• _Exercise task_
Lay out the lines of the records starting at the line containing "Task: Sort the" and ending at the line containing "Action: coord(32,64)" as a JSON list of strings, one string per line and no blank lines. Leave the pictures out of the answer.

• _Data shown_
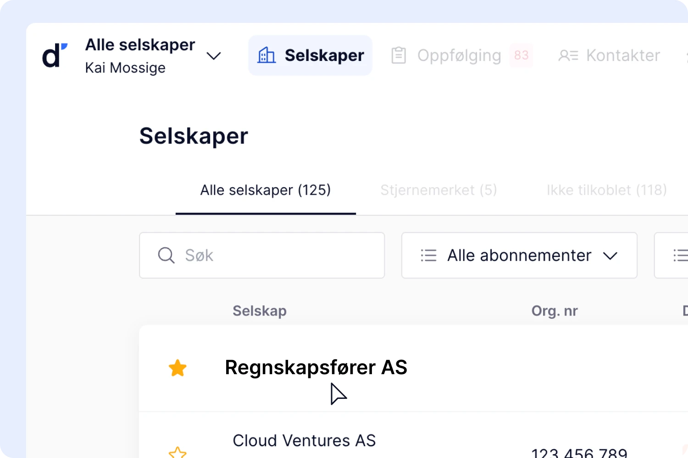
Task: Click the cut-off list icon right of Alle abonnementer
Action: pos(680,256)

==

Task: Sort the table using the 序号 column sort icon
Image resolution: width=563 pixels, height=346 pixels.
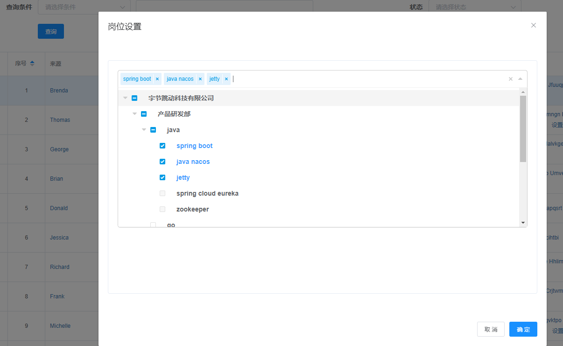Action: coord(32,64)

• _Finished answer_
[
  "Task: Sort the table using the 序号 column sort icon",
  "Image resolution: width=563 pixels, height=346 pixels.",
  "Action: coord(32,64)"
]